##### Materials provided

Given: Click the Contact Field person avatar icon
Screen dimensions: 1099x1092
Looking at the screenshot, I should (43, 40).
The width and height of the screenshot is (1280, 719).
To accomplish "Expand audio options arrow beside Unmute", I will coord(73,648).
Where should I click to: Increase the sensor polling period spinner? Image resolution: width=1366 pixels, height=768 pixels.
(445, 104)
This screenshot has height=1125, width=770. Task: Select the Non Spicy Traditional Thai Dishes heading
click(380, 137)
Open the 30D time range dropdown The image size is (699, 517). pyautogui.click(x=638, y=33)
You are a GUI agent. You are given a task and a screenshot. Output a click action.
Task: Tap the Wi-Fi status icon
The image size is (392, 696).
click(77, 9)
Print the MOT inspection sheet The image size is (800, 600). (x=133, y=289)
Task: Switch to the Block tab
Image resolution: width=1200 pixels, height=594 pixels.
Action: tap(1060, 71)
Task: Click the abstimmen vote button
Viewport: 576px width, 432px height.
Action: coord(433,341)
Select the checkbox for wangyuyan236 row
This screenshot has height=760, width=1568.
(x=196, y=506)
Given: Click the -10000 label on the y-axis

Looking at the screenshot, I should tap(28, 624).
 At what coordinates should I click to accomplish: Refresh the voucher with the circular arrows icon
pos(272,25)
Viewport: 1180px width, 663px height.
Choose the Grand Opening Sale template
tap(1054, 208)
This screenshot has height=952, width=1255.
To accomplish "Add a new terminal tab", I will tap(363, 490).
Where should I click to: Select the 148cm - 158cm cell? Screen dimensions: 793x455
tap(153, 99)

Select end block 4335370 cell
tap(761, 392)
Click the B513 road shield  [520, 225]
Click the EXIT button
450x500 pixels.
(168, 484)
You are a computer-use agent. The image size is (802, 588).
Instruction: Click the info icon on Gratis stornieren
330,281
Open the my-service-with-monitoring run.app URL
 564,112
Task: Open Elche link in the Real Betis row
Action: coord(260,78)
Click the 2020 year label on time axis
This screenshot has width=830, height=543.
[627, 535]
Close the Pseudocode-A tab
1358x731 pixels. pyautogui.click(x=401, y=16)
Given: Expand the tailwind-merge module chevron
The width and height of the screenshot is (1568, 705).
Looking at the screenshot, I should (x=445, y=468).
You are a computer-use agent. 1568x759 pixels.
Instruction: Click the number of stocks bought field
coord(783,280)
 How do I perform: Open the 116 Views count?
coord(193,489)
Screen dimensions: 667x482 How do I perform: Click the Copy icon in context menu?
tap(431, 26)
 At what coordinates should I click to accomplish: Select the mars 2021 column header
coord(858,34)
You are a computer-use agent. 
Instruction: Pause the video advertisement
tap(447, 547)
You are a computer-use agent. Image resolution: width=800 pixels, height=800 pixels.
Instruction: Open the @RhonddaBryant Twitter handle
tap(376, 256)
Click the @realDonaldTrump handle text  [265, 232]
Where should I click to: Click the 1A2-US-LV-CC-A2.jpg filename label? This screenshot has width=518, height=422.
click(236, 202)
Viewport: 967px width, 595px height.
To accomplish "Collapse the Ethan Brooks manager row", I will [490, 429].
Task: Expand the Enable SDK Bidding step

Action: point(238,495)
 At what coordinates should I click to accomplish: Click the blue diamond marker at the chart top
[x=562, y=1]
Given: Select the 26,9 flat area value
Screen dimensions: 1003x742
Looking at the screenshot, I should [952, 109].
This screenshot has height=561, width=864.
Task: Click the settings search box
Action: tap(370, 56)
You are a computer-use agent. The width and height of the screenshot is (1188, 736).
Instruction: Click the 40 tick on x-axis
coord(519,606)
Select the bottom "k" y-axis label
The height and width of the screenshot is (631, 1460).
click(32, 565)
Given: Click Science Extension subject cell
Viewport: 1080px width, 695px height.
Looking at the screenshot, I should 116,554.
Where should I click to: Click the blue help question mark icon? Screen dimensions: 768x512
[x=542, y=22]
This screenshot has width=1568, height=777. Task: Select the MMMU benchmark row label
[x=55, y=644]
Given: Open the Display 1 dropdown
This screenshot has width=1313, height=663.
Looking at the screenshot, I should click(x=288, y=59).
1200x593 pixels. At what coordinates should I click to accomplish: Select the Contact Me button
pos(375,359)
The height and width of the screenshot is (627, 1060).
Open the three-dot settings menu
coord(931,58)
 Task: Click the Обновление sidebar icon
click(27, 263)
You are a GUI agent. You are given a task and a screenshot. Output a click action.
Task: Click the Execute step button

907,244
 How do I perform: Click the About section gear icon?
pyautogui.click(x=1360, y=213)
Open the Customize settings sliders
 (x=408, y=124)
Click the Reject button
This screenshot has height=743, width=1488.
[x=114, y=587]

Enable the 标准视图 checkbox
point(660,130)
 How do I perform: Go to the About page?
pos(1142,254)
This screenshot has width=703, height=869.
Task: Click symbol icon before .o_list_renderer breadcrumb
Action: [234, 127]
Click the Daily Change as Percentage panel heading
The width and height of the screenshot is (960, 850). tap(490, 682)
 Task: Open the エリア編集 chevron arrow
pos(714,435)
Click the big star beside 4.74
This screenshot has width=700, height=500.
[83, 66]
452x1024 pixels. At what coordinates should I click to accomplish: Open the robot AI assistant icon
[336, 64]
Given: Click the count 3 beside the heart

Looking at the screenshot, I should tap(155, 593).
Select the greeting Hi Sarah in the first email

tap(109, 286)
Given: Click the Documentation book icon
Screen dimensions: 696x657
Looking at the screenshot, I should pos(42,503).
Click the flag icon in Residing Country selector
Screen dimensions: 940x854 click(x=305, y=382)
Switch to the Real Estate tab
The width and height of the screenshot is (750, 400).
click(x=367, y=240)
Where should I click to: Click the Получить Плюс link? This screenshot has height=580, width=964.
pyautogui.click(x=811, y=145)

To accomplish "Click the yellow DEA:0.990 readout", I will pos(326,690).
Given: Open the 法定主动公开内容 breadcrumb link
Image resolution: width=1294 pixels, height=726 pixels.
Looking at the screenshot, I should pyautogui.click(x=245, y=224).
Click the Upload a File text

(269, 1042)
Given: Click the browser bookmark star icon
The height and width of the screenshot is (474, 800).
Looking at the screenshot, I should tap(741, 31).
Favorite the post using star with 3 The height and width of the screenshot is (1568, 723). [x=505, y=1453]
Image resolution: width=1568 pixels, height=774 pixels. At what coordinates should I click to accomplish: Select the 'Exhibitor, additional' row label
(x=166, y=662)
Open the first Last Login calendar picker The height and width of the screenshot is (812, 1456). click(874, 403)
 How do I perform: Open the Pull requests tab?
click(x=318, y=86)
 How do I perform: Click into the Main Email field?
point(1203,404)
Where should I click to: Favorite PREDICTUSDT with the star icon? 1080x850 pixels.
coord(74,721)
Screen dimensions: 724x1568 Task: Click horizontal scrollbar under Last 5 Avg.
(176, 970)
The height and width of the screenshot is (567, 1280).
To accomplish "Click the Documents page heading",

##########

Exercise details:
From top to bottom, repeat the data above without alteration.

Answer below:
Given: Click the Contact Field person avatar icon
Screen dimensions: 1099x1092
Looking at the screenshot, I should (43, 40).
The width and height of the screenshot is (1280, 719).
To accomplish "Expand audio options arrow beside Unmute", I will coord(73,648).
Where should I click to: Increase the sensor polling period spinner? Image resolution: width=1366 pixels, height=768 pixels.
(445, 104)
This screenshot has height=1125, width=770. Task: Select the Non Spicy Traditional Thai Dishes heading
click(380, 137)
Open the 30D time range dropdown The image size is (699, 517). pyautogui.click(x=638, y=33)
You are a GUI agent. You are given a task and a screenshot. Output a click action.
Task: Tap the Wi-Fi status icon
The image size is (392, 696).
click(77, 9)
Print the MOT inspection sheet The image size is (800, 600). (x=133, y=289)
Task: Switch to the Block tab
Image resolution: width=1200 pixels, height=594 pixels.
Action: tap(1060, 71)
Task: Click the abstimmen vote button
Viewport: 576px width, 432px height.
Action: coord(433,341)
Select the checkbox for wangyuyan236 row
This screenshot has height=760, width=1568.
(x=196, y=506)
Given: Click the -10000 label on the y-axis

Looking at the screenshot, I should tap(28, 624).
 At what coordinates should I click to accomplish: Refresh the voucher with the circular arrows icon
pos(272,25)
Viewport: 1180px width, 663px height.
Choose the Grand Opening Sale template
tap(1054, 208)
This screenshot has height=952, width=1255.
To accomplish "Add a new terminal tab", I will tap(363, 490).
Where should I click to: Select the 148cm - 158cm cell? Screen dimensions: 793x455
tap(153, 99)

Select end block 4335370 cell
tap(761, 392)
Click the B513 road shield  [520, 225]
Click the EXIT button
450x500 pixels.
(168, 484)
You are a computer-use agent. The image size is (802, 588).
Instruction: Click the info icon on Gratis stornieren
330,281
Open the my-service-with-monitoring run.app URL
 564,112
Task: Open Elche link in the Real Betis row
Action: coord(260,78)
Click the 2020 year label on time axis
This screenshot has width=830, height=543.
[627, 535]
Close the Pseudocode-A tab
1358x731 pixels. pyautogui.click(x=401, y=16)
Given: Expand the tailwind-merge module chevron
The width and height of the screenshot is (1568, 705).
Looking at the screenshot, I should (x=445, y=468).
You are a computer-use agent. 1568x759 pixels.
Instruction: Click the number of stocks bought field
coord(783,280)
 How do I perform: Open the 116 Views count?
coord(193,489)
Screen dimensions: 667x482 How do I perform: Click the Copy icon in context menu?
tap(431, 26)
 At what coordinates should I click to accomplish: Select the mars 2021 column header
coord(858,34)
You are a computer-use agent. 
Instruction: Pause the video advertisement
tap(447, 547)
You are a computer-use agent. Image resolution: width=800 pixels, height=800 pixels.
Instruction: Open the @RhonddaBryant Twitter handle
tap(376, 256)
Click the @realDonaldTrump handle text  [265, 232]
Where should I click to: Click the 1A2-US-LV-CC-A2.jpg filename label? This screenshot has width=518, height=422.
click(236, 202)
Viewport: 967px width, 595px height.
To accomplish "Collapse the Ethan Brooks manager row", I will [490, 429].
Task: Expand the Enable SDK Bidding step

Action: point(238,495)
 At what coordinates should I click to accomplish: Click the blue diamond marker at the chart top
[x=562, y=1]
Given: Select the 26,9 flat area value
Screen dimensions: 1003x742
Looking at the screenshot, I should [952, 109].
This screenshot has height=561, width=864.
Task: Click the settings search box
Action: tap(370, 56)
You are a computer-use agent. The width and height of the screenshot is (1188, 736).
Instruction: Click the 40 tick on x-axis
coord(519,606)
Select the bottom "k" y-axis label
The height and width of the screenshot is (631, 1460).
click(32, 565)
Given: Click Science Extension subject cell
Viewport: 1080px width, 695px height.
Looking at the screenshot, I should 116,554.
Where should I click to: Click the blue help question mark icon? Screen dimensions: 768x512
[x=542, y=22]
This screenshot has width=1568, height=777. Task: Select the MMMU benchmark row label
[x=55, y=644]
Given: Open the Display 1 dropdown
This screenshot has width=1313, height=663.
Looking at the screenshot, I should click(x=288, y=59).
1200x593 pixels. At what coordinates should I click to accomplish: Select the Contact Me button
pos(375,359)
The height and width of the screenshot is (627, 1060).
Open the three-dot settings menu
coord(931,58)
 Task: Click the Обновление sidebar icon
click(27, 263)
You are a GUI agent. You are given a task and a screenshot. Output a click action.
Task: Click the Execute step button

907,244
 How do I perform: Click the About section gear icon?
pyautogui.click(x=1360, y=213)
Open the Customize settings sliders
 (x=408, y=124)
Click the Reject button
This screenshot has height=743, width=1488.
[x=114, y=587]

Enable the 标准视图 checkbox
point(660,130)
 How do I perform: Go to the About page?
pos(1142,254)
This screenshot has width=703, height=869.
Task: Click symbol icon before .o_list_renderer breadcrumb
Action: [234, 127]
Click the Daily Change as Percentage panel heading
The width and height of the screenshot is (960, 850). tap(490, 682)
 Task: Open the エリア編集 chevron arrow
pos(714,435)
Click the big star beside 4.74
This screenshot has width=700, height=500.
[83, 66]
452x1024 pixels. At what coordinates should I click to accomplish: Open the robot AI assistant icon
[336, 64]
Given: Click the count 3 beside the heart

Looking at the screenshot, I should tap(155, 593).
Select the greeting Hi Sarah in the first email

tap(109, 286)
Given: Click the Documentation book icon
Screen dimensions: 696x657
Looking at the screenshot, I should pos(42,503).
Click the flag icon in Residing Country selector
Screen dimensions: 940x854 click(x=305, y=382)
Switch to the Real Estate tab
The width and height of the screenshot is (750, 400).
click(x=367, y=240)
Where should I click to: Click the Получить Плюс link? This screenshot has height=580, width=964.
pyautogui.click(x=811, y=145)

To accomplish "Click the yellow DEA:0.990 readout", I will pos(326,690).
Given: Open the 法定主动公开内容 breadcrumb link
Image resolution: width=1294 pixels, height=726 pixels.
Looking at the screenshot, I should pyautogui.click(x=245, y=224).
Click the Upload a File text

(269, 1042)
Given: Click the browser bookmark star icon
The height and width of the screenshot is (474, 800).
Looking at the screenshot, I should tap(741, 31).
Favorite the post using star with 3 The height and width of the screenshot is (1568, 723). [x=505, y=1453]
Image resolution: width=1568 pixels, height=774 pixels. At what coordinates should I click to accomplish: Select the 'Exhibitor, additional' row label
(x=166, y=662)
Open the first Last Login calendar picker The height and width of the screenshot is (812, 1456). click(874, 403)
 How do I perform: Open the Pull requests tab?
click(x=318, y=86)
 How do I perform: Click into the Main Email field?
point(1203,404)
Where should I click to: Favorite PREDICTUSDT with the star icon? 1080x850 pixels.
coord(74,721)
Screen dimensions: 724x1568 Task: Click horizontal scrollbar under Last 5 Avg.
(176, 970)
The height and width of the screenshot is (567, 1280).
To accomplish "Click the Documents page heading",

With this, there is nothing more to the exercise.